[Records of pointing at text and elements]

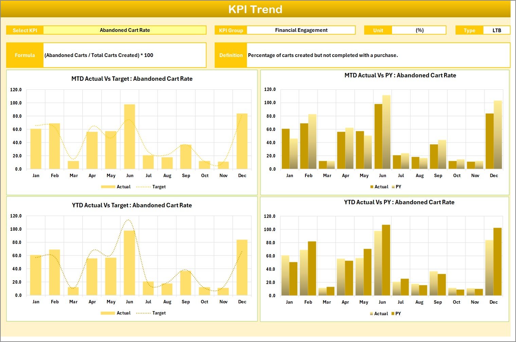516x342 pixels.
Task: Click the Abandoned Cart Rate KPI value
Action: click(x=125, y=30)
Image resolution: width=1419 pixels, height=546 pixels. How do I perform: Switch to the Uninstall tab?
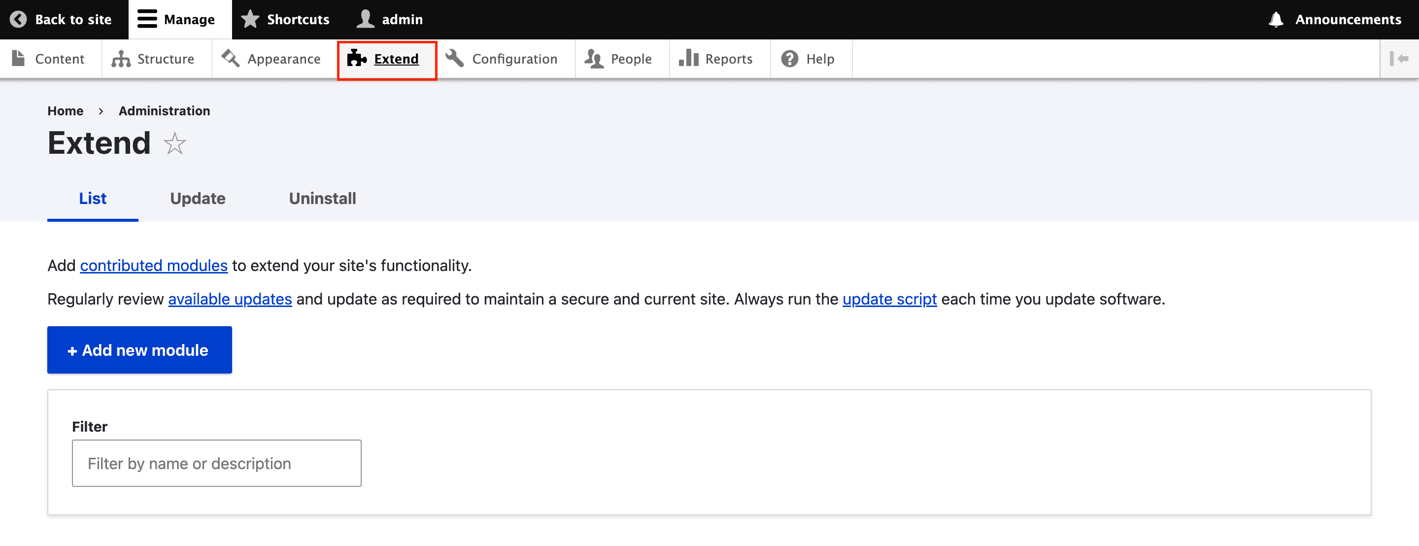click(322, 198)
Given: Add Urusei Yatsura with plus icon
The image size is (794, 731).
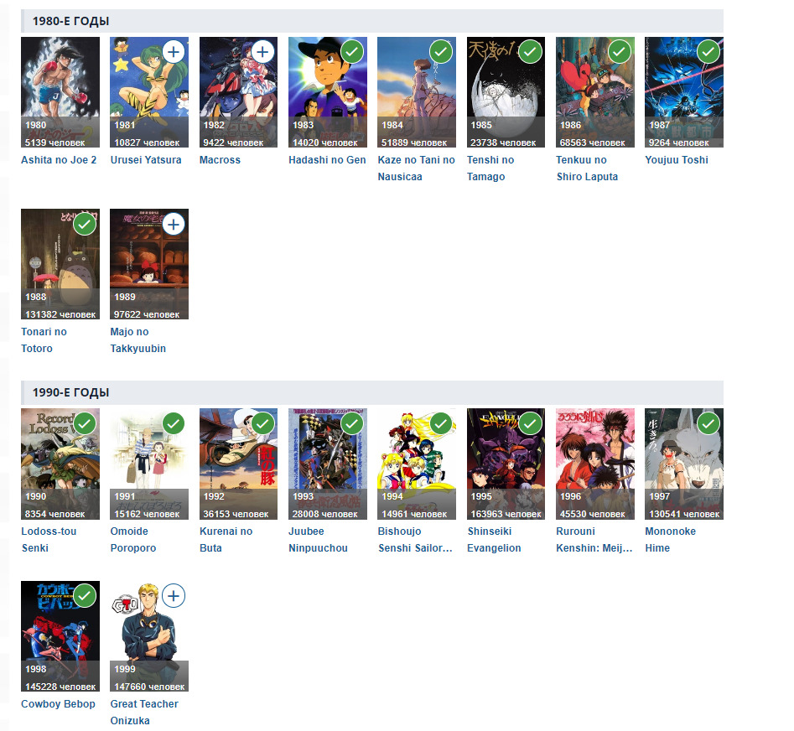Looking at the screenshot, I should (x=174, y=52).
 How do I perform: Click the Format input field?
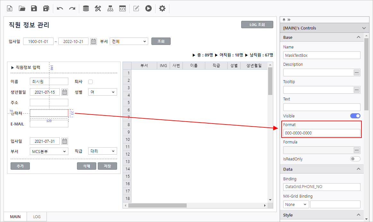click(321, 133)
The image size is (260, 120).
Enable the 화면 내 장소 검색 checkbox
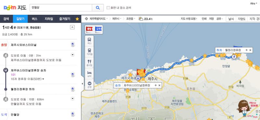click(108, 7)
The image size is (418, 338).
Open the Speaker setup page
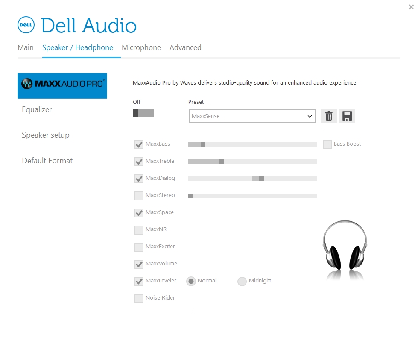(x=45, y=135)
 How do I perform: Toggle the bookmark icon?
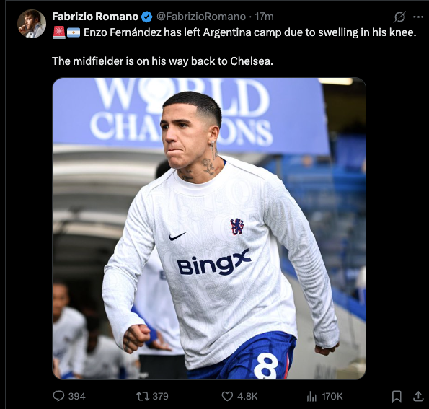[x=397, y=396]
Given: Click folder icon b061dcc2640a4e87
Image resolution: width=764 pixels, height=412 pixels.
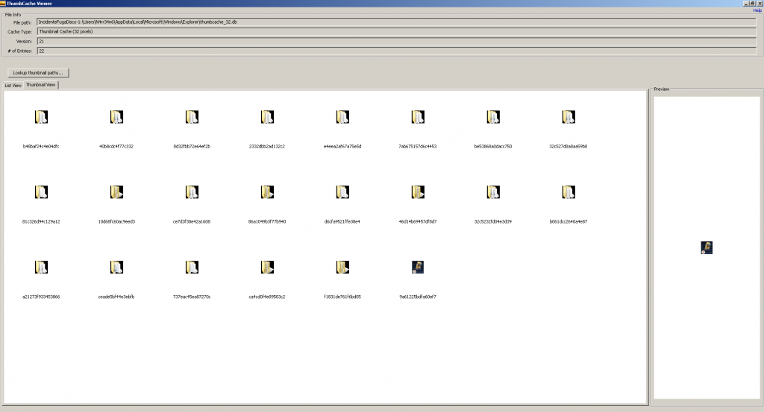Looking at the screenshot, I should coord(568,192).
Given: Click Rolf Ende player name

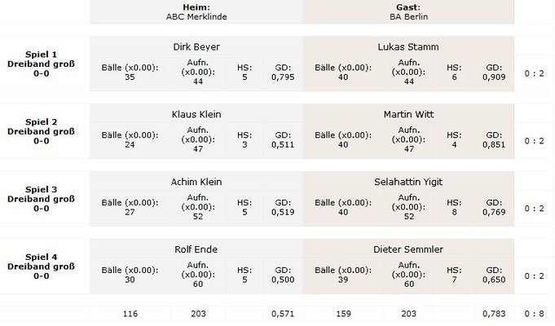Looking at the screenshot, I should (x=196, y=249).
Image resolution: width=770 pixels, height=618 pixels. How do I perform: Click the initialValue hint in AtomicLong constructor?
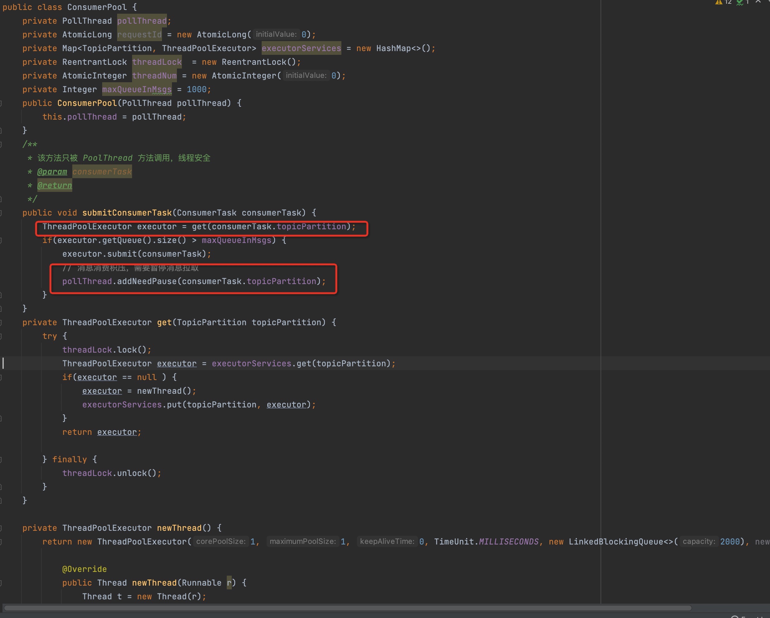pyautogui.click(x=276, y=34)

WORK TO COMPLETE
Reproduce every line of the listing above verbatim, omitting the pictures.

CORRECT RESULT
516x342 pixels.
Task: Click the Abandoned Cart Rate KPI value
Action: click(x=125, y=30)
Image resolution: width=1419 pixels, height=546 pixels. How do I perform: Switch to the Uninstall tab?
click(322, 198)
Given: Add Urusei Yatsura with plus icon
The image size is (794, 731).
Looking at the screenshot, I should (x=174, y=52).
 How do I perform: Click the Format input field?
click(321, 133)
The image size is (260, 120).
Enable the 화면 내 장소 검색 checkbox
click(108, 7)
The image size is (418, 338).
Open the Speaker setup page
(x=45, y=135)
 How do I perform: Toggle the bookmark icon?
[x=397, y=396]
Given: Click folder icon b061dcc2640a4e87
Image resolution: width=764 pixels, height=412 pixels.
Looking at the screenshot, I should coord(568,192).
Given: Click Rolf Ende player name

Looking at the screenshot, I should (x=196, y=249).
Image resolution: width=770 pixels, height=618 pixels. How do I perform: Click the initialValue hint in AtomicLong constructor?
pyautogui.click(x=276, y=34)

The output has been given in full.